Sometimes, you may have the irresistible urge to hide your views, opinions and feelings from others. However, communication is far more complex than simply the words you use. Your inner thoughts and feelings can leak out in so many ways. You may be able to put on a good show, but often, other people can simply smell that something is wrong. As human beings, we are extremely well equipped to detect these subtle clues — albeit much of this is subconscious. The phrase “I smell a rat” springs to mind.
Despite this, attempting a cover-up is often a very attractive option, particularly if you are meeting with formidable characters, or those who you think would be upset by your true thoughts. And yes, sometimes it is prudent to do this, but you need to take care because of the risk of your real attitude being detected. If you say one thing and the other person thinks you may be thinking or feeling something different, one could say that they have caught you being untruthful. That could have a big impact on the extent to which trust survives within your relationship. And, if you want to be more influential, trust is essential — well, if you want enduring influence it is!
Whenever you notice the temptation to cover-up looming, consider…
- Why are you tempted to cover-up? How does this serve your objectives and does it stand up to reason?
- If you really do have to cover-up, how can you manage this in the most authentic way?
- What would happen if you were more open about your true thoughts? Again, are these consequences reasonable?
- If you were on the other side, what would you want to happen? Everyone seems to want to hear the truth even if it is painful, yet readily dodge being truthful when it risks upsetting others.
- What other options do you have apart from hiding your real thoughts? There is a world of difference between being respectfully honest and brutally frank!
- If you get caught out, what could the consequences be, short and long term? How would the relationship suffer? Okay, let’s be honest, does this really matter to you?
- Is dishonesty consistent with your own self-image and personal brand? Could this be a personal betrayal of your core values?

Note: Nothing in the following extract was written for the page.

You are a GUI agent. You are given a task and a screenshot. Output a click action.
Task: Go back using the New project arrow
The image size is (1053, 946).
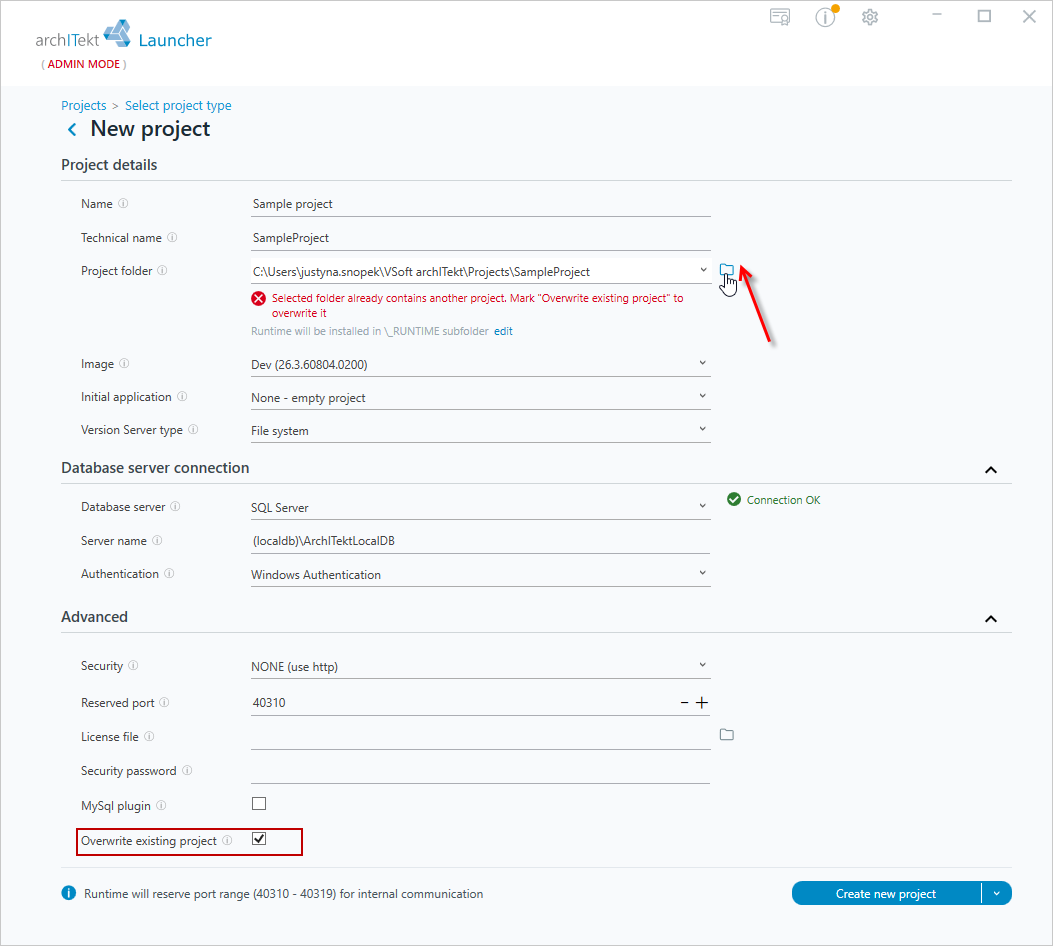pos(72,129)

Maybe the last point is overloading it a little, but the main idea here is that there are consequences to the things we do, and if you want to build long-term, high-trust relationships, you will need to keep these things in mind to maximise your progress. It is surprising just how powerful it can be, giving people the bad news in a delicate and respectful way. The enhanced transparency and care can really accelerate the bond between you and also build loyalty — you might be surprised about the amount of truth people can take and, also, the benefit you will get from cultivating a more transparent approach. Is it time to clean up your act?